Figure 10: Chinese in-house benchmark evaluation, showing Kimi K2’s strong performance on open-ended Chinese tasks.

Training Stability

The MuonClip optimizer ensures stable training with no loss spikes, as evidenced by the smooth loss curve and controlled attention logits throughout pre-training.

Figure 11: Applying QK-Clip to Muon in a small-scale setting with an aggressive threshold ( $\tau = 30$ ) has negligible impact on loss, confirming the safety and effectiveness of the method.

Limitations

Despite its strengths, Kimi K2 exhibits limitations in hard reasoning tasks, handling of unclear tool definitions, and excessive token generation in some scenarios. Performance on complex software engineering tasks is improved under agentic coding frameworks rather than one-shot prompting. These areas are identified as targets for future improvement.

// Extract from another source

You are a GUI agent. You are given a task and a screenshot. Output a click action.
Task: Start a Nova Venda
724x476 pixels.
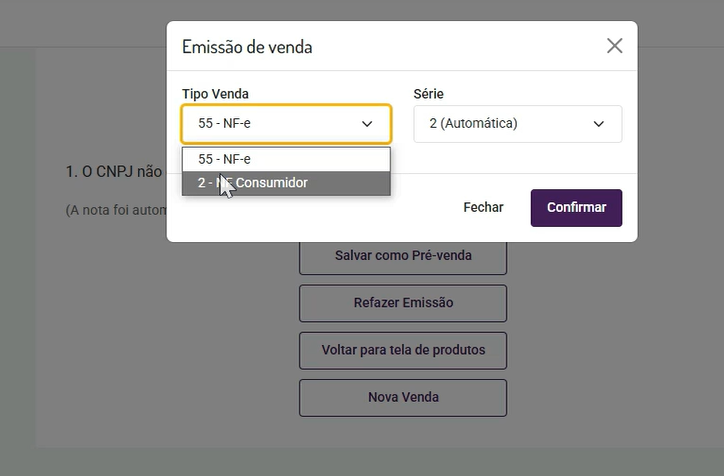[x=403, y=397]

Implications and Future Directions

Kimi K2 establishes a new standard for open-source agentic LLMs, demonstrating that large-scale MoE architectures, when combined with token-efficient optimizers and scalable synthetic data pipelines, can rival or surpass proprietary models in agentic, coding, and reasoning tasks. The integration of verifiable and self-critique RL rewards provides a robust framework for aligning models with both objective and subjective human preferences.

Practical Implications:

The open release of Kimi K2’s base and post-trained checkpoints enables broad adoption and further research in agentic intelligence, tool use, and software engineering.
The MuonClip optimizer and QK-Clip mechanism offer practical solutions for stable, efficient training of ultra-large MoE models.

Theoretical Implications:

The observed scaling laws for sparsity and attention heads inform future MoE model design.
The hybrid RL framework suggests a path toward more generalizable and robust alignment strategies.

Future Work:

Addressing limitations in reasoning and tool use, especially under ambiguous or adversarial conditions.
Extending the agentic data synthesis pipeline to more diverse and realistic environments.
Further optimizing safety and robustness against advanced attack strategies.

Conclusion

Kimi K2 demonstrates that open-source LLMs can achieve state-of-the-art agentic intelligence through architectural innovation, stable and efficient training, and comprehensive post-training pipelines. Its release provides a strong foundation for future research and deployment of agentic AI systems in real-world applications.